The legislation passed on a mostly party line vote of 246-175 in the Republican-controlled House. But its prospects of becoming law are poor. The White House has issued a veto threat, and it is unlikely to survive the Democratic-controlled Senate, where both of California's senators have vowed to work against it.
"It essentially says farmers will get theirs and nothing for anybody else," said Sen. Dianne Feinstein (D-Calif.).
Despite the long odds, Republicans brought the bill to the House floor to highlight differences between the parties in an election year. Republicans contend that environmental regulations are killing jobs.
"The senators don't understand that they're going to put tens of thousands of people out of work," said Rep. Devin Nunes (R-Tulare), who once brought a bowl of fish to a congressional hearing to argue that the interests of fish were being elevated over those of farmers. Nunes, the proposal's lead author, said he will work hard to advance the proposal, including attaching it to other legislation.
"If the two senators think they can sit back and do nothing, they've got another thing coming," he said. "Because there's going to be absolute hell to pay."
The bill, called the Sacramento-San Joaquin Valley Water Reliability Act, kills a settlement that has launched one of the most ambitious river restoration projects in the West: the rewatering of a dried-up stretch of the San Joaquin River to revive salmon runs. It guts a 20-year-old federal law that set aside a large portion of federal irrigation supplies in California for environmental purposes and toughened the terms of federal irrigation contracts.
The legislation also rolls back fish protections in the Sacramento-San Joaquin Delta to those stemming from a 1994 agreement between the state and federal government and it preempts California water law.
"Part of what it tries to do is turn back time," said UC Berkeley law professor Holly Doremus. "It's a remarkable overreach. It tries to give the irrigators everything. They threw all of the wish list in here."
The bill's passage highlights the growing influence of Central Valley Republicans after the GOP takeover of the House last year. The House Majority Whip is Kevin McCarthy of Bakersfield, a co-author of the legislation. Rep. Tom McClintock of Granite Bay is chairman of a subcommittee that oversees water policy.
Backers blamed environmental protections in the Sacramento-San Joaquin Delta, the state's water hub, for a "man-made drought" that has cut irrigation deliveries, left fields unplanted and hurt the San Joaquin Valley economy.
"For too long this man-made drought in California has been ignored," McCarthy said during floor debate.
Aside from the U.S. Chamber of Commerce and national farm groups, supporters listed by Nunes were primarily from the Central Valley, including such agricultural powerhouses as the Harris Ranch and Westlands Water District.
Ten Democrats supported the bill, including Californians Joe Baca of Rialto, Dennis Cardoza of Atwater and Jim Costa of Fresno. One Republican voted no.
Cardoza said that "rather than doing the hard work of reaching across the aisle to craft a truly bipartisan bill that could have been signed into law, we have passed legislation that is unlikely to see the light of day in the Senate."

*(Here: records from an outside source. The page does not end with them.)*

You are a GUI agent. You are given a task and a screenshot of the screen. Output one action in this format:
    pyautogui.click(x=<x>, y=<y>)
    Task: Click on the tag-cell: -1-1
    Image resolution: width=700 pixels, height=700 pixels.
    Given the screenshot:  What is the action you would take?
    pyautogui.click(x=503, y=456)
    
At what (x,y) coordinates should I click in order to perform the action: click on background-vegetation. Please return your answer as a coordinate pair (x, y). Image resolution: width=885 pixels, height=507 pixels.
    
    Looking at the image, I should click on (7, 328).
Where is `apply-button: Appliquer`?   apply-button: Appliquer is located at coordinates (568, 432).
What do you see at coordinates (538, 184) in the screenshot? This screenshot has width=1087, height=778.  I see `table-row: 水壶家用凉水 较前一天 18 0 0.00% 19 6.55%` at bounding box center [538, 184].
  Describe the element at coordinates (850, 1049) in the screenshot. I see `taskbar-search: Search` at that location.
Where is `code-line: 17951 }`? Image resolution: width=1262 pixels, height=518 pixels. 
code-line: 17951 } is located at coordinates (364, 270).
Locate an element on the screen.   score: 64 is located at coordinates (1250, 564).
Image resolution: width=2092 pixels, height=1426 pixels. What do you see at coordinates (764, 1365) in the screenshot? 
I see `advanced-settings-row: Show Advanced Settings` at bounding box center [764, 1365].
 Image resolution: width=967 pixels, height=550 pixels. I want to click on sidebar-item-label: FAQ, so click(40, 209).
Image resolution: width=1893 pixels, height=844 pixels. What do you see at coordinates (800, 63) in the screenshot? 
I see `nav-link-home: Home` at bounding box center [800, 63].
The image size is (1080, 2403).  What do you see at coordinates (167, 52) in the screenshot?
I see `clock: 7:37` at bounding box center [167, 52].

Opponents warned that if Congress overrides state water law in California, it can do so elsewhere too. "What happens in California won't stay in California," said Rep. John Garamendi (D-Walnut Creek). "This bill, if it ever becomes law, will ignite California's next water war and the fights will spread across the West."
The Western States Water Council, which has 18 member states, opposed the measure. California Atty. Gen. Kamala Harris wrote a letter to lawmakers saying the bill would impose unprecedented federal constraints on the state's ability to manage its natural resources and "abrogate long-standing provisions of California law designed to protect" them.
Republicans argued that the federal government already has a heavy hand in setting California water policy, dedicating water to the environment. "Yet when it comes to protecting property and water rights on an already preempted California system," the state complains, said Rep. Doc Hastings (R-Wash.), chairman of the House Natural Resources Committee.